I asked for specific brands and this is what she said:

For purple shampoo, 90% of the time. I use Farnam white & brite or Fleet farm's generic brand. I like silverado silver, but cost/oz means I don't use it much. I don't use quick silver because I find it too runny and too expensive per ounce.

For regular shampoo I use world champion (a lot), infusium 23 moisturizing, hydrosurge (discontinued), ventrolin, Oster, or anything else that smells nice and is either a moisturizing type or a very clean rinsing. I don't use any shampoos that smell oily or waxy like mane & tail, pantene or other generic type shampoos.

For conditioner, I love world champion and use it 90% of the time. I will also use infusium, hydrosurge, etc.
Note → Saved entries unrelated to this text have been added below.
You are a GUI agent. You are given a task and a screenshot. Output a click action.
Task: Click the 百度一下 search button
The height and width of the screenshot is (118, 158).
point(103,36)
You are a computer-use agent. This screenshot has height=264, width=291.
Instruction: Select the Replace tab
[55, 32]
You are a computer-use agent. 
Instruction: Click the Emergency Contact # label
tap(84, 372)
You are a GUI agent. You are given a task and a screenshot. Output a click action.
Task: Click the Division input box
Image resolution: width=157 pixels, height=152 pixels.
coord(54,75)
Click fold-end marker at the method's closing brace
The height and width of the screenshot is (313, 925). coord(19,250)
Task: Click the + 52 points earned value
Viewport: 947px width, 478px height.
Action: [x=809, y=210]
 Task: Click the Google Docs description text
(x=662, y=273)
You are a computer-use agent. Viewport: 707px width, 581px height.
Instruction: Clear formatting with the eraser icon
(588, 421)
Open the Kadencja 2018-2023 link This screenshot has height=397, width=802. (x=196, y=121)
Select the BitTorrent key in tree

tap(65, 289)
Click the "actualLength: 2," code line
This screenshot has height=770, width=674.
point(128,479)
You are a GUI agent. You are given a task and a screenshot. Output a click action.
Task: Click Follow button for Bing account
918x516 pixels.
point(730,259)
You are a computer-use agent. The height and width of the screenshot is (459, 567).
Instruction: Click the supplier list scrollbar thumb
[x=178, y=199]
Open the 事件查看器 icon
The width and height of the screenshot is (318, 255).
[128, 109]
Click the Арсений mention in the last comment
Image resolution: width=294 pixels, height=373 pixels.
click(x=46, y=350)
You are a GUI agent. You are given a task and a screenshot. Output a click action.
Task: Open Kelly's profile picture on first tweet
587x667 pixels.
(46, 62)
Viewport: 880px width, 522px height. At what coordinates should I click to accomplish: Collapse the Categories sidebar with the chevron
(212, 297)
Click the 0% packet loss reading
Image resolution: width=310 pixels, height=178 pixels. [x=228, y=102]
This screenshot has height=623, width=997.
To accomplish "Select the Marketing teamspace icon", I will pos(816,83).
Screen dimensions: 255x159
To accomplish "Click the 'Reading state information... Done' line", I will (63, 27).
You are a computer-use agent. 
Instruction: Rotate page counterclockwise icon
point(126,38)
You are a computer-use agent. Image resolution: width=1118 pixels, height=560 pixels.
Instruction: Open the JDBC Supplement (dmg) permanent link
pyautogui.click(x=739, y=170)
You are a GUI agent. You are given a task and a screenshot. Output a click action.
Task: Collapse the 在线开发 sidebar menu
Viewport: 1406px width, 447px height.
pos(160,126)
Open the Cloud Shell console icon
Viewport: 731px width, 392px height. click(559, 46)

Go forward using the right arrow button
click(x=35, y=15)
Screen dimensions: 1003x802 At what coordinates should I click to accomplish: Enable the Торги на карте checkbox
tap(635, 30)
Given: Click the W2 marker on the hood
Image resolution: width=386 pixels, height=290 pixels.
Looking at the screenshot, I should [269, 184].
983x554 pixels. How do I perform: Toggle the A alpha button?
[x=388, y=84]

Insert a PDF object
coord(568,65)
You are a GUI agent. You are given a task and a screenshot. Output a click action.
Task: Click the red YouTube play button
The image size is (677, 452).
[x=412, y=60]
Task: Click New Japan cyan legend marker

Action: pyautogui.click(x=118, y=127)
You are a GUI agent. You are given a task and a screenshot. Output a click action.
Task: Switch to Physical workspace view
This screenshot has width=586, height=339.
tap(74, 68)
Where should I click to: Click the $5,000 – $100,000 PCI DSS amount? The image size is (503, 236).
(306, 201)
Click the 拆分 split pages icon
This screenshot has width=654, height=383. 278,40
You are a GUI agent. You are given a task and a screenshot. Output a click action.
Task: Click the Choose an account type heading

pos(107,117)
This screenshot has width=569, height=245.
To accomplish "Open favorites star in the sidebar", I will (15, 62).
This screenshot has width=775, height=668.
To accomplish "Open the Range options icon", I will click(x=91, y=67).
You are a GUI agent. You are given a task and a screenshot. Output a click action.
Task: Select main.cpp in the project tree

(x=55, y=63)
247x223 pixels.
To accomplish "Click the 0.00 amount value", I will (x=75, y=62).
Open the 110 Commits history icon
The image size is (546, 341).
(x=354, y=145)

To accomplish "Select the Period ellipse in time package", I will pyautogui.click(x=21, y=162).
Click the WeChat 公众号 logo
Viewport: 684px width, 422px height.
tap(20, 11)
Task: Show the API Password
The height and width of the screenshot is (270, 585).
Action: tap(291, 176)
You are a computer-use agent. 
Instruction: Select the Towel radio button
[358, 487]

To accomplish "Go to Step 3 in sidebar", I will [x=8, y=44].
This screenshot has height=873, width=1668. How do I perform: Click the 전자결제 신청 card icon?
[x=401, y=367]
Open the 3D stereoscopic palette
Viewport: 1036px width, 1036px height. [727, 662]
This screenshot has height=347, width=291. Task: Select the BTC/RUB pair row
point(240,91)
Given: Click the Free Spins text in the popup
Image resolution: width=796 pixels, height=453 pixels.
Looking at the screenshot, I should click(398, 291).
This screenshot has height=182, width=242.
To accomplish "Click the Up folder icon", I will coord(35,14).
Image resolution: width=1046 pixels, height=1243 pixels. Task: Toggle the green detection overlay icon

I use eZall or EQ Solutions frequently, but have not tried their loquid spray in coat conditioner/ detanglers. I like to use the foamers for quick wash and a strong mix (30-50% diluted with water) for scrubbing bodies.

I tried the Topline Equine brand recently, it worked ok, but smelled like an old lady wearing bug spray & pine sol perfume. I would like to try the Gallop line, but haven't yet. I also dislike cowboy magic's shampoo/ conditioner. I found their shine spray to be greasy and attract dust, but like their gel detangler and green spot remover. "Wow" stain remover doesn't work at all for me. I rarely use bottle touch up cleansers though because I find it faster & cheaper to use a wet rag and shampoo. I have also not tried the miracle groom product line.

For spray, again, I use world champion, but don't ever let it freeze because it will separate and chunk and nothing can be done to re-emulsify it. I haven't used show sheen in probably 10+ years after I found out how drying it was. I don't care for the Santa Fe style one either, I found it to leave a sticky waxy buildup. I have not tried laser sheen. I liked Silverado's version ok and cowboy magic's worked ok too.

I have seen people post good reviews about goop, coconut-oil, and some type of product (pink maybe) for ethnic hair. I have not tried any of those, so can't give a pro or con.

I have NEVER used baby powder or chalk to whiten or cover ip stains. Pretty much the only stain you can't get out is aluminum.